Leyla Güven’s letter to 84-year-old prisoner confiscated

A letter from Kurdish politician Leyla Güven to Mehmet Emin Özkan has been confiscated. The 84-year-old has been innocently in prison since 1996.

The case of Mehmet Emin Özkan is one of many tragic examples of the enemy criminal law practised in Turkey. The 84-year-old from Amed (tr. Diyarbakir) was sentenced to an aggravated life sentence in 1996 as an alleged PKK member for the murder of a Turkish general. Although since 2014 at the latest, the Turkish prosecution authorities have also been convinced of his innocence and even public prosecutors have demanded his release, Özkan remains in prison. The judiciary justifies the continuation of his imprisonment with the Lice trial, which is still pending before the Court of Cassation - despite severe illnesses such as Alzheimer's dementia, hearing loss, respiratory weakness, a chronic inflammatory bowel disease and various heart attacks.

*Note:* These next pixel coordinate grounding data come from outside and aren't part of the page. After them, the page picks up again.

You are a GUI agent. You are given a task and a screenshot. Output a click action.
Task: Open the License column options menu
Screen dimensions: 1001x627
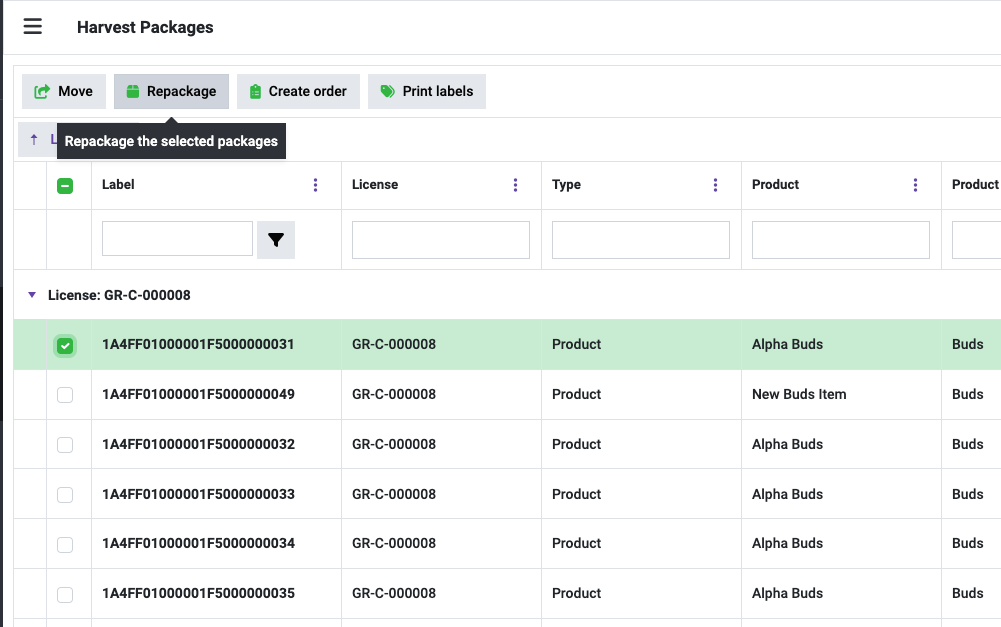click(x=516, y=185)
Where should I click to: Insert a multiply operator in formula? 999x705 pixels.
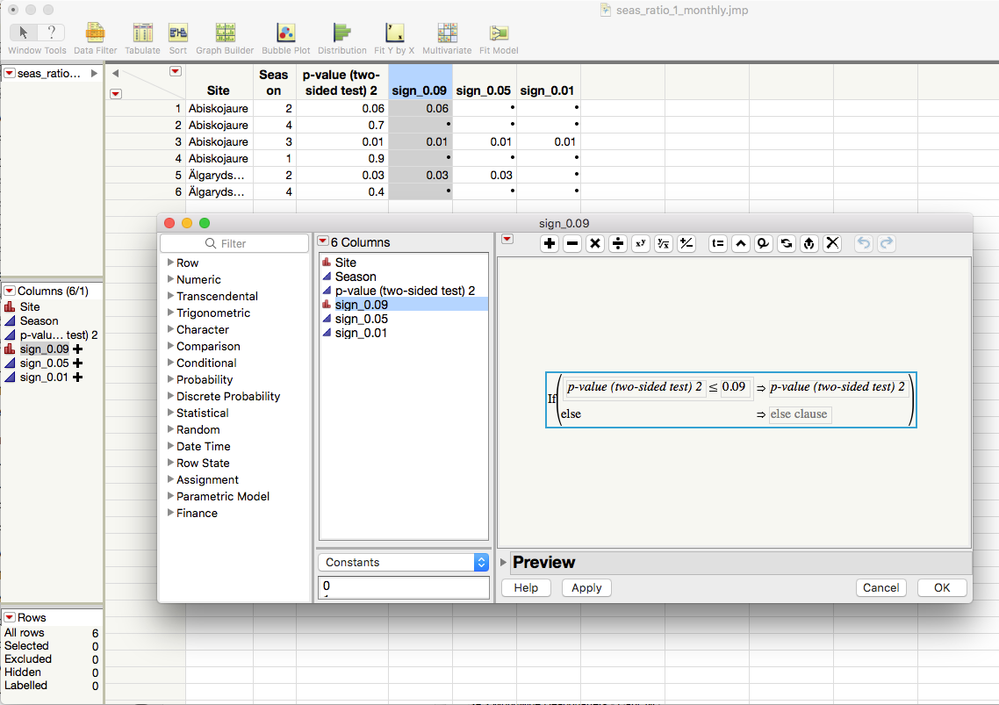coord(595,243)
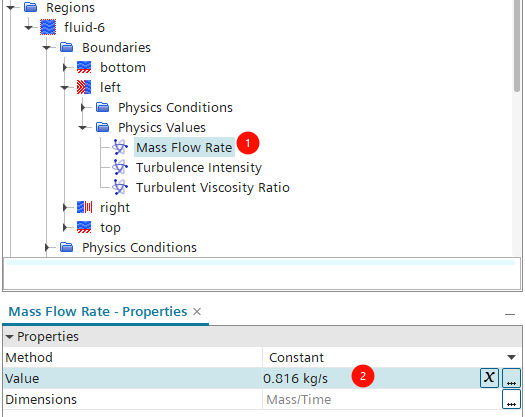This screenshot has height=417, width=525.
Task: Collapse the Physics Values folder
Action: click(x=82, y=128)
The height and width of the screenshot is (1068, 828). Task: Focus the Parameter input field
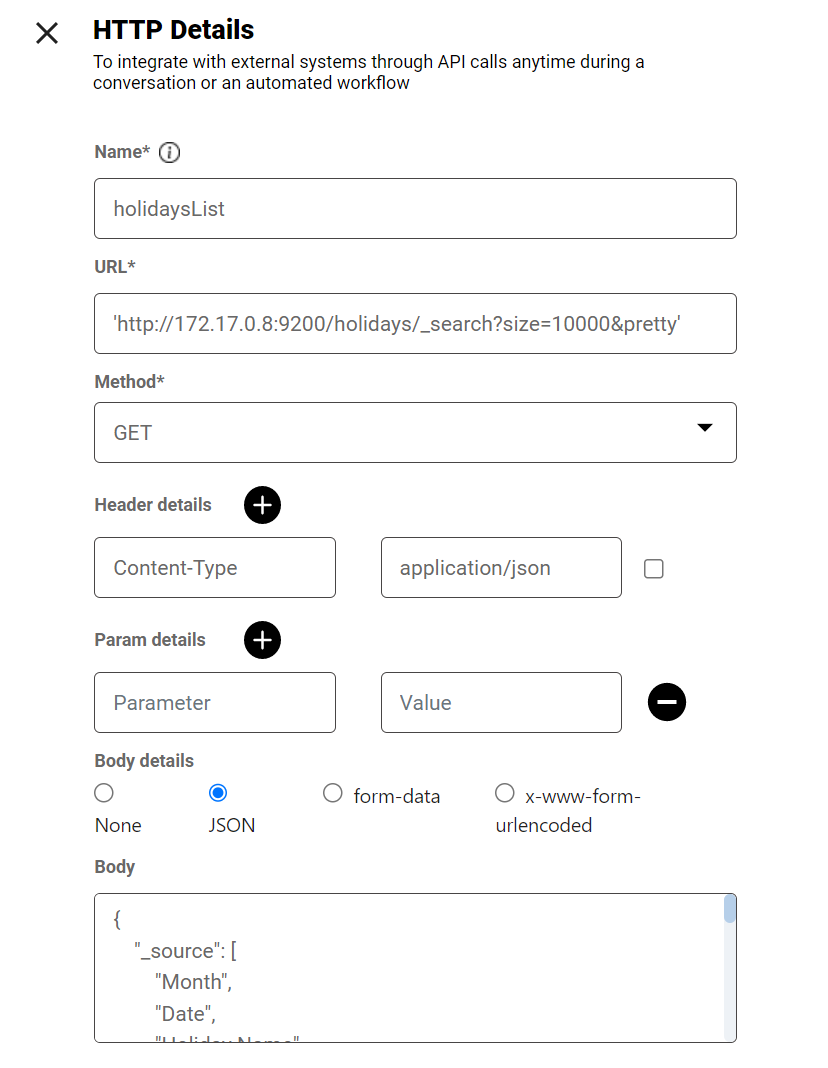coord(214,703)
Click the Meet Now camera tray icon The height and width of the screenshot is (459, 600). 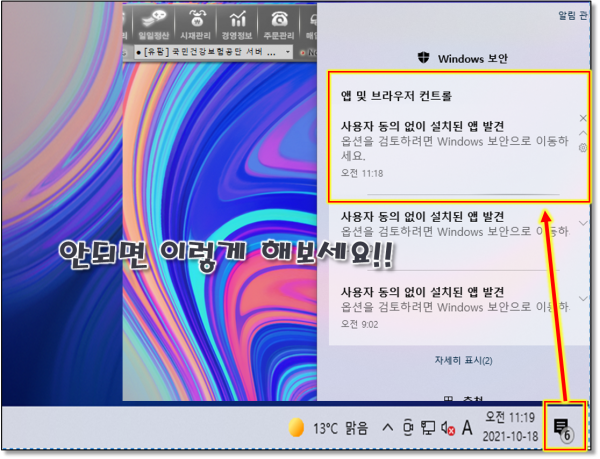408,428
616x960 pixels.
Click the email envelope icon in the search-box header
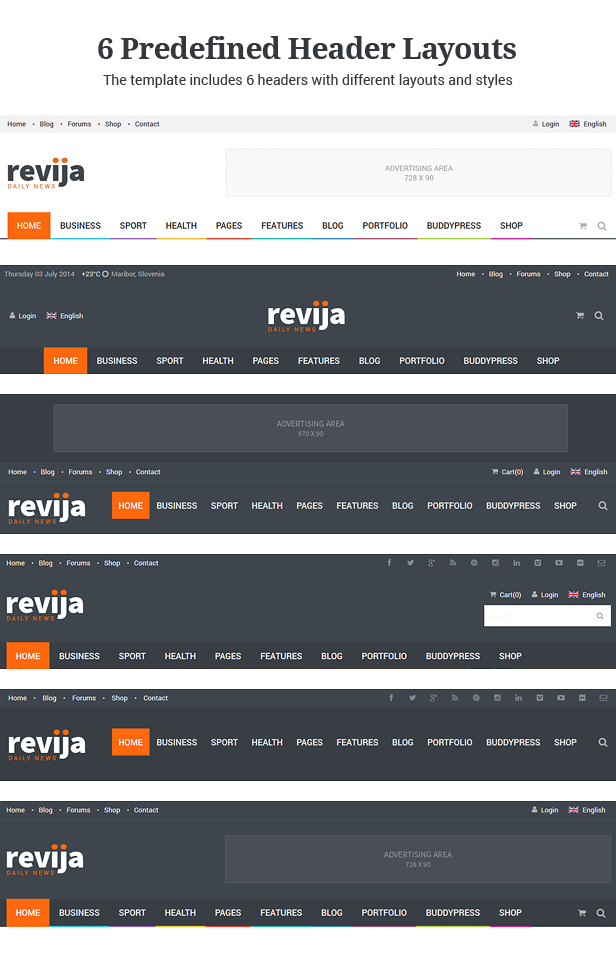602,563
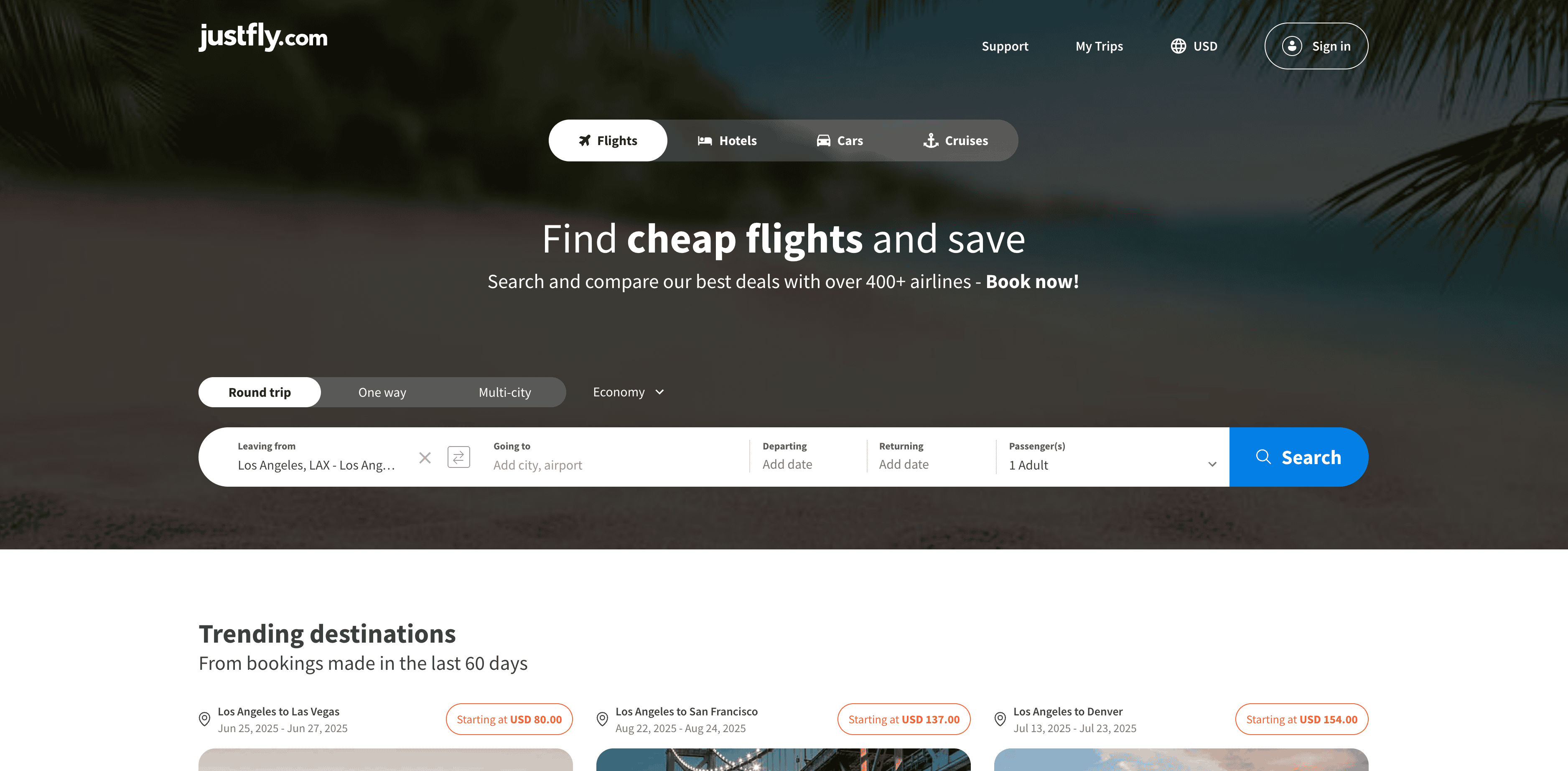Click the globe currency icon
Viewport: 1568px width, 771px height.
[1179, 46]
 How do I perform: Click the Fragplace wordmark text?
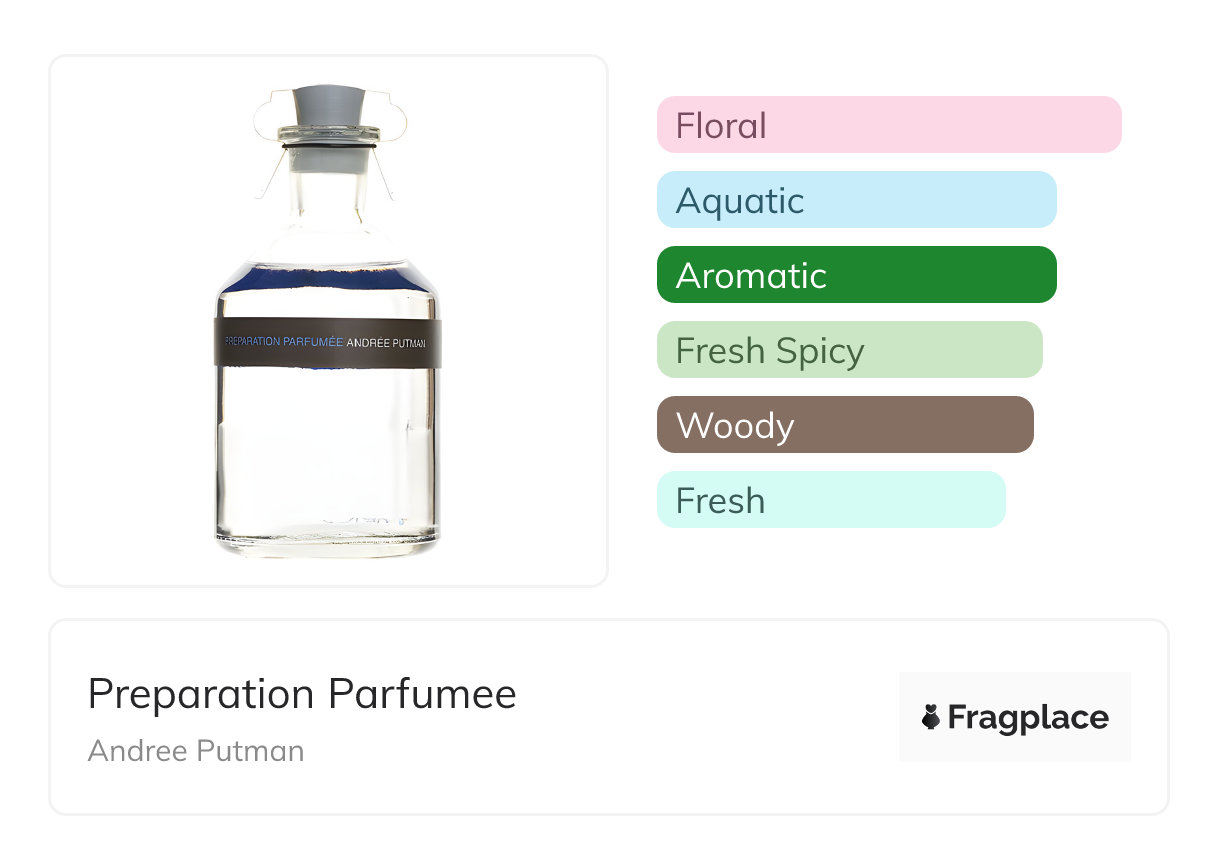coord(1028,717)
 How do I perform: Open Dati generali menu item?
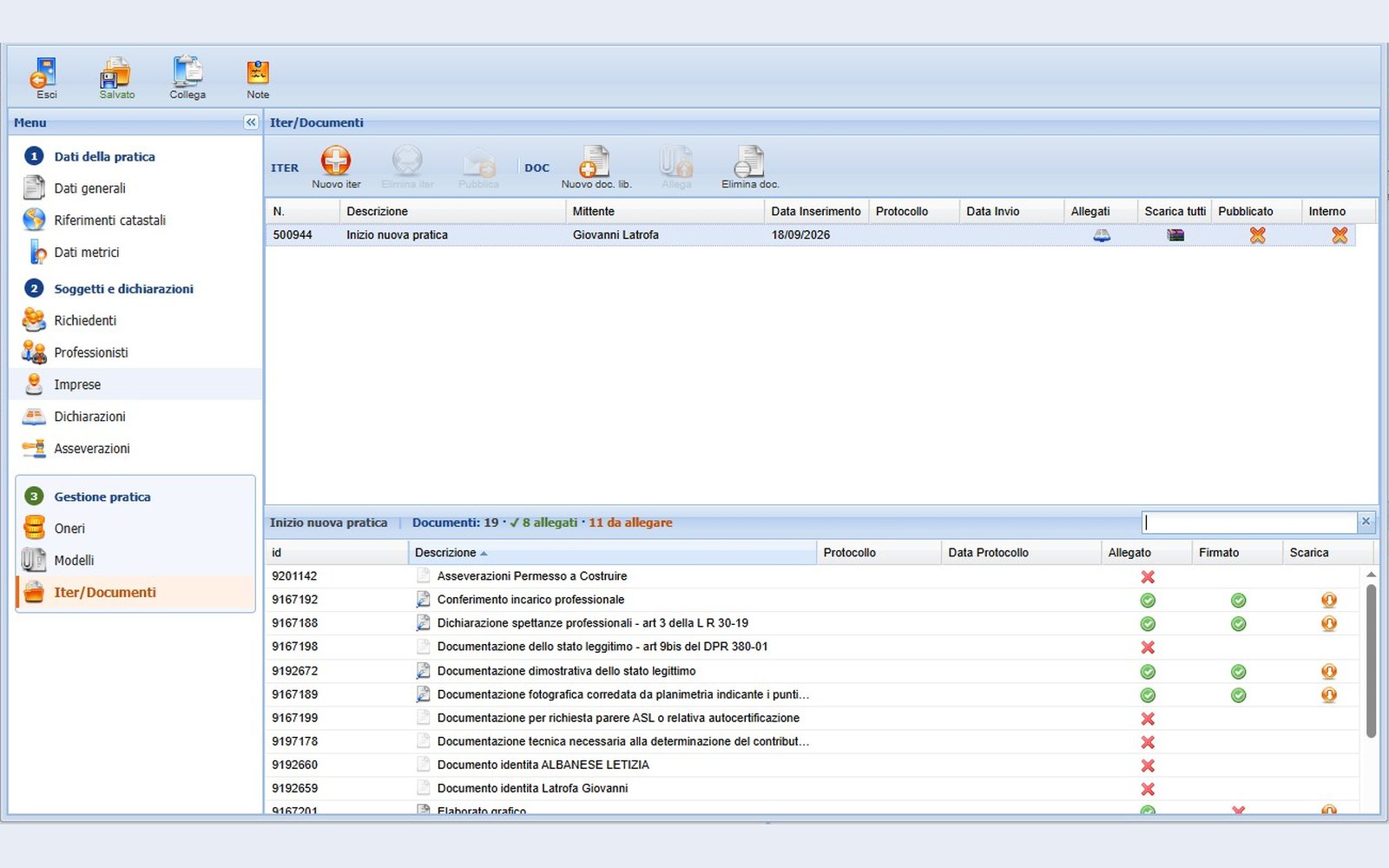(89, 188)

For tens of thousands of prisoners in Turkey, torture and ill-treatment are part of everyday prison life. Arbitrariness, brutality, lawlessness, physical and psychological torture prevail in Turkish jails. Kurdish prisoners who have been imprisoned or sentenced for political reasons are particularly affected by this regime of violence behind bars. Mehmet Emin Özkan is only one of many who have to experience this destructive and degrading reality day after day. They are denied a moment without worries, even if, as in the case of Özkan, he is a dementia patient.

A letter addressed to Özkan by Leyla Güven, a Kurdish politician imprisoned in Elazığ, has been confiscated. The prison management of the D-Type high-security prison in Amed gave the reason for the confiscation, stating tersely that the letter could give courage and moral support. The incident was first made public by HDP MP Meral Danış Beştaş. On Twitter, the Turkish authorities' treatment of Özkan again triggered a wave of indignation. Some users wrote that even a dementia disease in the case of a Kurd would go unnoticed to prevent even a moment without worries in the sad everyday life in prison.